[Exercise data]

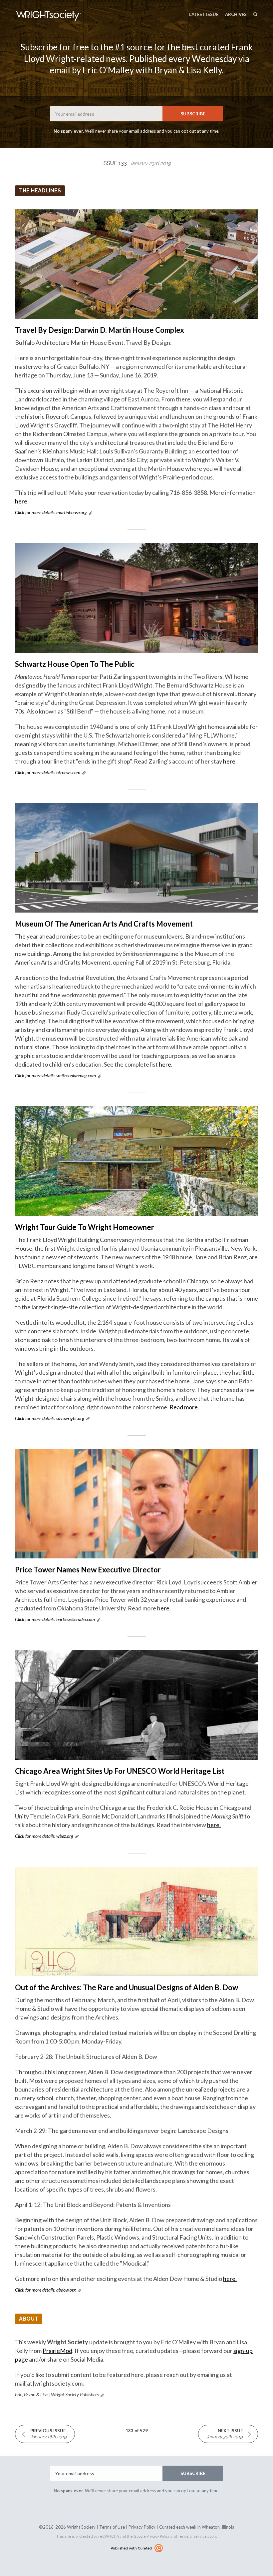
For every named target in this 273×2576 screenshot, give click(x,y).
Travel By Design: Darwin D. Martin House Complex (99, 329)
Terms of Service (192, 2536)
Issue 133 (136, 163)
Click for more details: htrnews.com (47, 772)
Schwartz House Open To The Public (75, 664)
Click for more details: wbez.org (44, 1836)
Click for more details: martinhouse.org (51, 512)
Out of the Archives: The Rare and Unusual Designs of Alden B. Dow (126, 1987)
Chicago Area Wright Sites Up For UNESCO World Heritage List (119, 1770)
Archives (236, 14)
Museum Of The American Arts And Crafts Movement (104, 923)
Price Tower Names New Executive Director (88, 1569)
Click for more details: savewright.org (49, 1418)
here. (22, 501)
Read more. (184, 1407)
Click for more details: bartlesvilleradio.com (55, 1619)
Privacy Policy (142, 2527)
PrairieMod (57, 2350)
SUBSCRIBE (192, 113)
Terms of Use (112, 2527)
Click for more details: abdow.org (45, 2290)
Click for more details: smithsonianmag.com (55, 1075)
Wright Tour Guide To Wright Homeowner (84, 1227)
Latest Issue (203, 14)
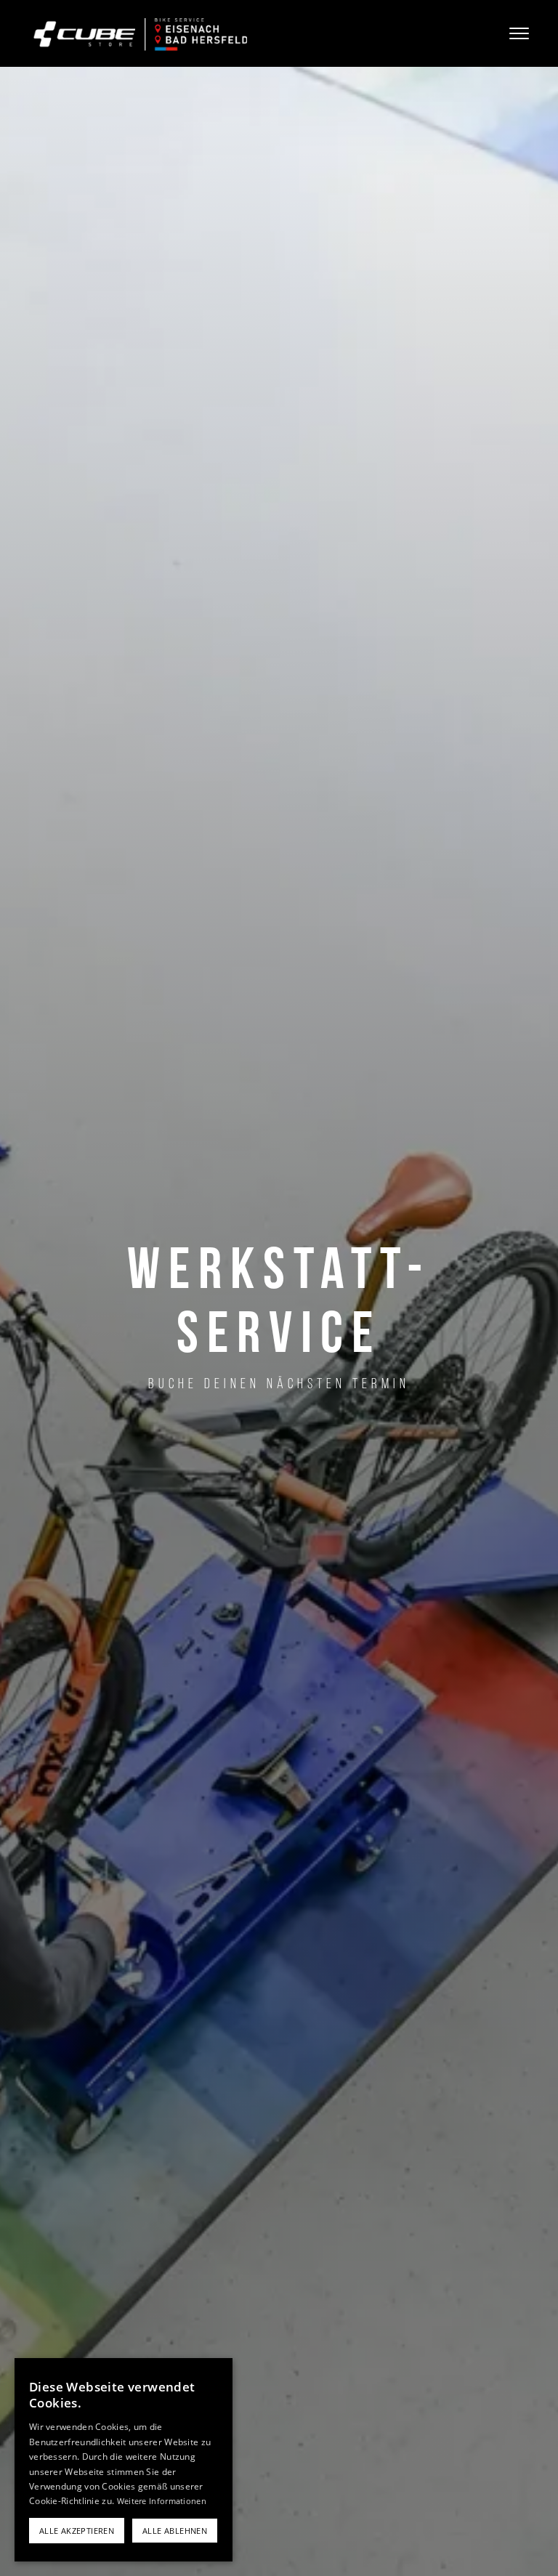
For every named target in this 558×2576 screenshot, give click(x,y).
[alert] (123, 2459)
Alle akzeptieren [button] (76, 2530)
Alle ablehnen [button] (174, 2530)
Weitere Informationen (161, 2500)
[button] (507, 33)
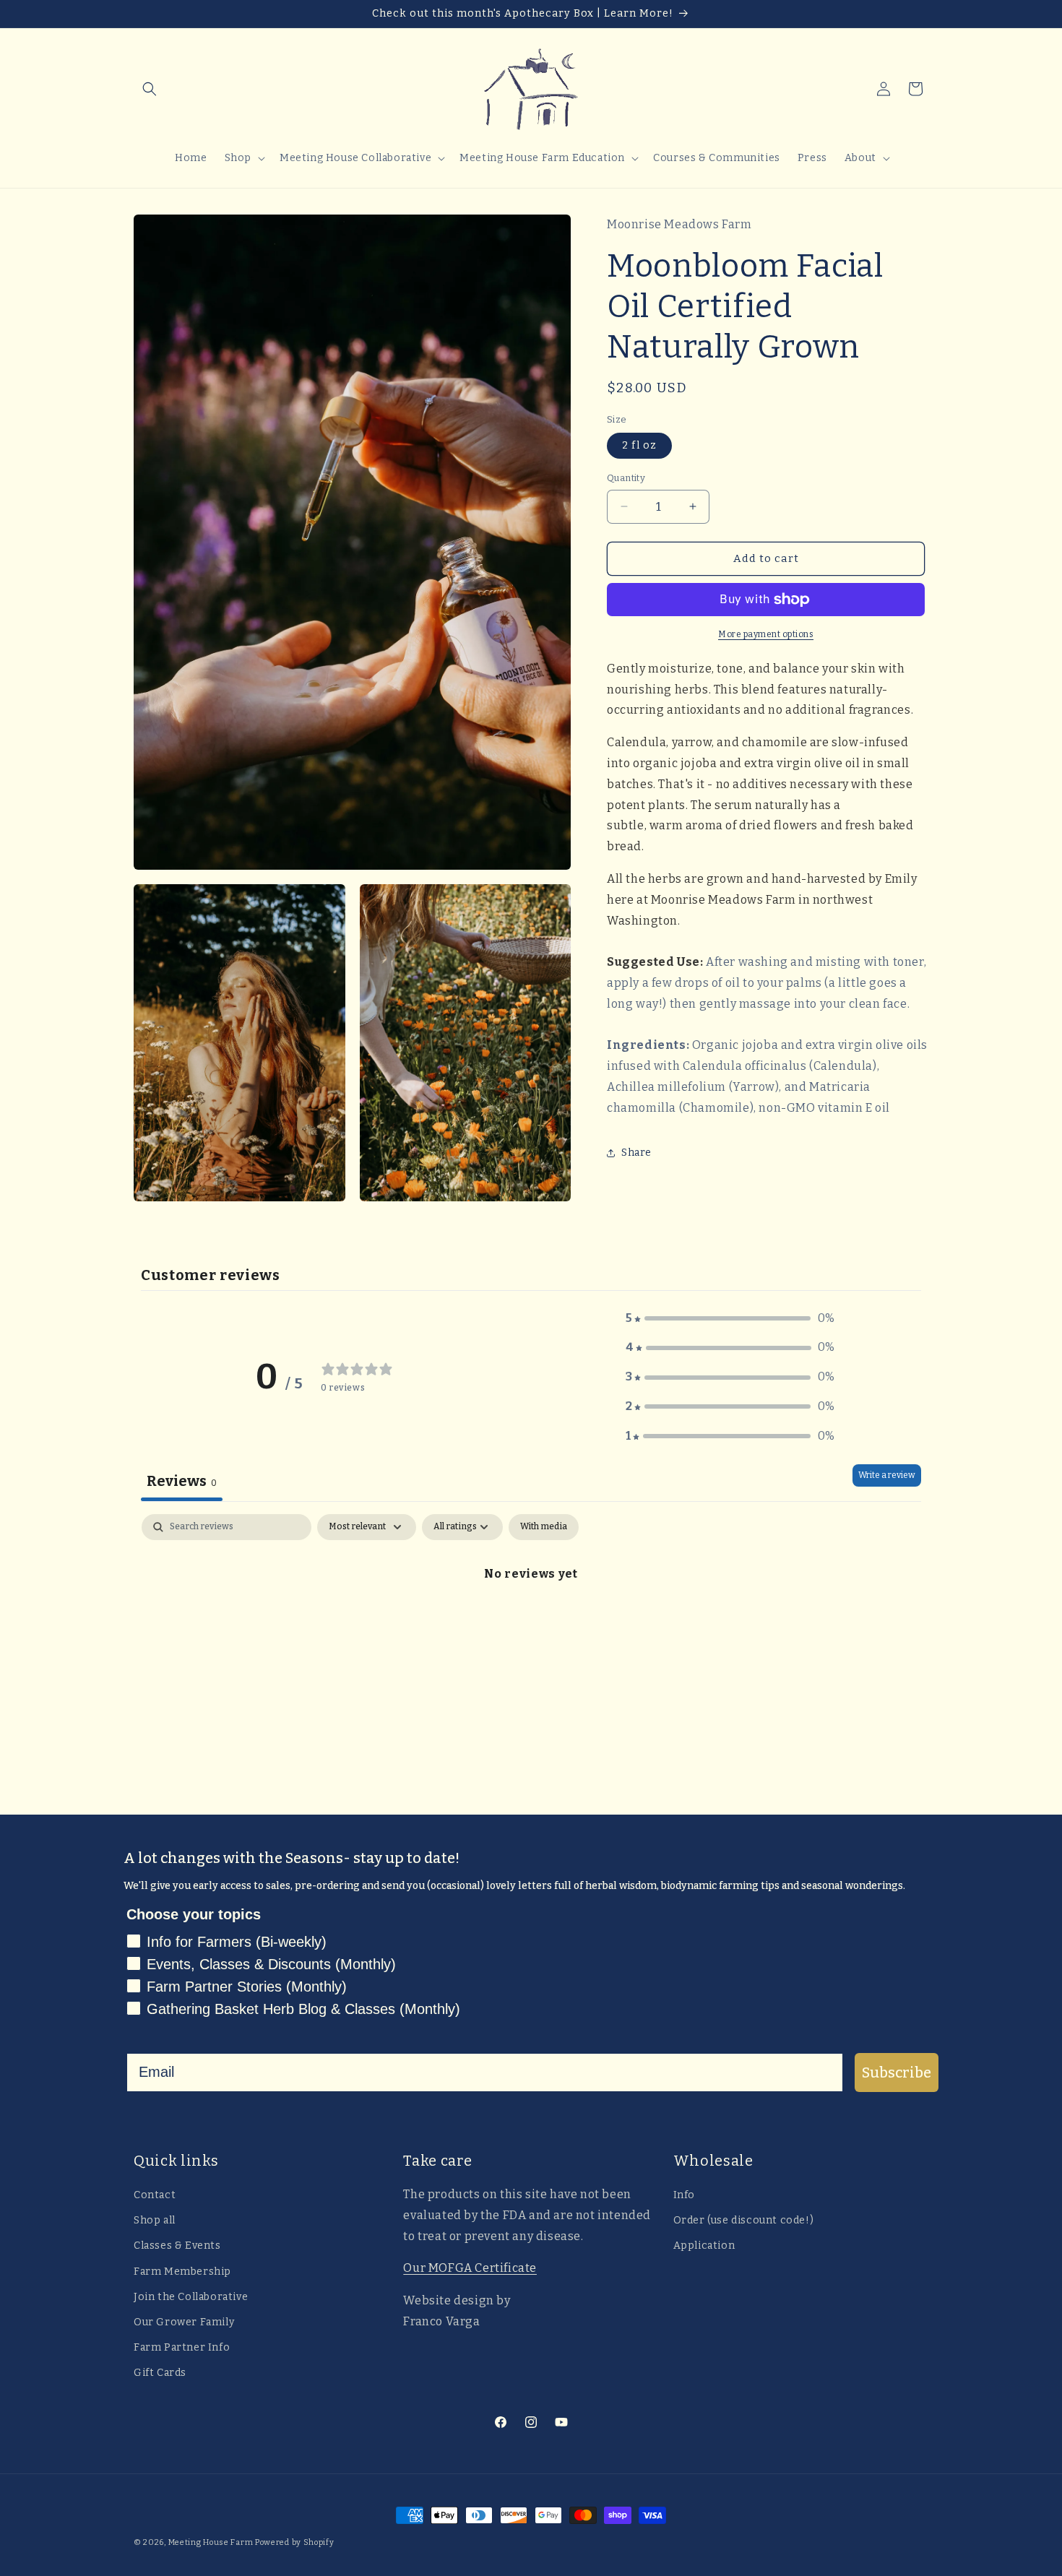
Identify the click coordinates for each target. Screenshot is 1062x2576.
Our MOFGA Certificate (470, 2268)
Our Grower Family (184, 2322)
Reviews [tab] (182, 1481)
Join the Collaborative (191, 2297)
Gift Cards (160, 2373)
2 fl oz (639, 445)
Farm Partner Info (182, 2347)
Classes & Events (177, 2245)
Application (704, 2245)
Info (684, 2195)
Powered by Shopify (294, 2542)
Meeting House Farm (211, 2542)
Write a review (886, 1475)
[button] (149, 89)
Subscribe (896, 2072)
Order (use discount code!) (743, 2220)
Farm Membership (182, 2271)
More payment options (765, 634)
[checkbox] (544, 1527)
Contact (155, 2195)
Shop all (155, 2220)
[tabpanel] (531, 1622)
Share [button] (636, 1152)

[/Exercise data]

* _Work to be completed_: Copy nothing but the lines above that run from the one with "[button] (507, 33)" to the one with "More payment options (765, 634)", ends included; pictures stay out.

* _Answer section_:
[button] (507, 33)
Identify the click coordinates for each target. Screenshot is 1062x2576.
Our MOFGA Certificate (470, 2268)
Our Grower Family (184, 2322)
Reviews [tab] (182, 1481)
Join the Collaborative (191, 2297)
Gift Cards (160, 2373)
2 fl oz (639, 445)
Farm Partner Info (182, 2347)
Classes & Events (177, 2245)
Application (704, 2245)
Info (684, 2195)
Powered by Shopify (294, 2542)
Meeting House Farm (211, 2542)
Write a review (886, 1475)
[button] (149, 89)
Subscribe (896, 2072)
Order (use discount code!) (743, 2220)
Farm Membership (182, 2271)
More payment options (765, 634)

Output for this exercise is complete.